Separate reports published by the firms have tracked UNC4899, also known as TraderTraitor, a North Korean threat group tied to the country’s military intelligence.

According to Google Cloud’s H2 2025 Cloud Threat Horizons Report, UNC4899 operates under the Reconnaissance General Bureau, North Korea’s main foreign intelligence agency.

The group has remained active since at least 2020, focusing on the blockchain and cryptocurrency sectors while leveraging advanced social engineering tactics and cloud-specific attack techniques.

How did UNC4899 infiltrate cloud environments?

Google described two separate incidents in which UNC4899 compromised employees at different organizations—one using Google Cloud, the other using AWS. In both cases, the hackers posed as freelance job recruiters and approached employees over LinkedIn or Telegram. 

Once contact was established, they convinced victims to execute malicious Docker containers on their workstations, launching downloaders and backdoors that created links to attacker-controlled infrastructure.

Within days, the group moved laterally through internal networks, collected credentials, and identified infrastructure used to handle crypto transactions.

In one case, UNC4899 was able to disable multi-factor authentication on a privileged Google Cloud account to access wallet-related services. After stealing crypto worth several million dollars, they re-enabled MFA to evade detection.

In a separate AWS-related incident, the attackers used stolen long-term access keys but faced restrictions due to the victim’s enforced use of temporary credentials and MFA policies. They bypassed these defenses by stealing session cookies, which allowed them to manipulate JavaScript files stored in AWS S3 buckets. 

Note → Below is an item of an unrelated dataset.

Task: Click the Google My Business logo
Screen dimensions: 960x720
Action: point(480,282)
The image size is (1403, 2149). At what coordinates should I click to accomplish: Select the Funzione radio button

These files were altered to redirect crypto wallet interactions to addresses controlled by the attackers, leading to another multimillion-dollar theft.

A massive operation

Cloud security firm Wiz also analyzed UNC4899 and published separate findings that align with Google’s.

Experts at Wiz noted that the group has gone by multiple aliases, including Jade Sleet, Slow Pisces, and TraderTraitor, with each referring to a broader set of tactics used by different North Korean state-backed entities such as Lazarus Group, BlueNoroff, and APT38.

UNC4899 had been active since 2020, but it wasn’t until 2023 that fake job offers became a central tactic, especially targeting employees at crypto exchanges, the firm said in a recent report.

Among the most high-profile breaches attributed to the group are the $305 million hack of Japan’s DMM Bitcoin and the $1.5 billion Bybit breach in late 2024

Wiz warned that cloud infrastructure remains a consistent point of entry or exploitation in these attacks, as many crypto firms operate in cloud-first environments with limited on-premise defenses.

Millions in crypto lost

Estimates of the financial damage vary but remain consistently high. According to Google and Wiz, UNC4899 alone has stolen multiple millions of dollars in each incident, while broader figures compiled by private researchers and government agencies point to even larger losses.

A 2024 report from blockchain analytics firm Chainalysis found that North Korean hackers stole $1.34 billion in crypto that year alone. More recently, researchers at Wiz estimated that North Korea-linked threat actors have siphoned off $1.6 billion in digital assets in 2025 as of mid-year.

Separately, independent blockchain investigator ZachXBT has estimated that between 345 and 920 North Korean operatives may have infiltrated jobs in the crypto industry, collectively receiving over $16 million in salaries since the start of 2025.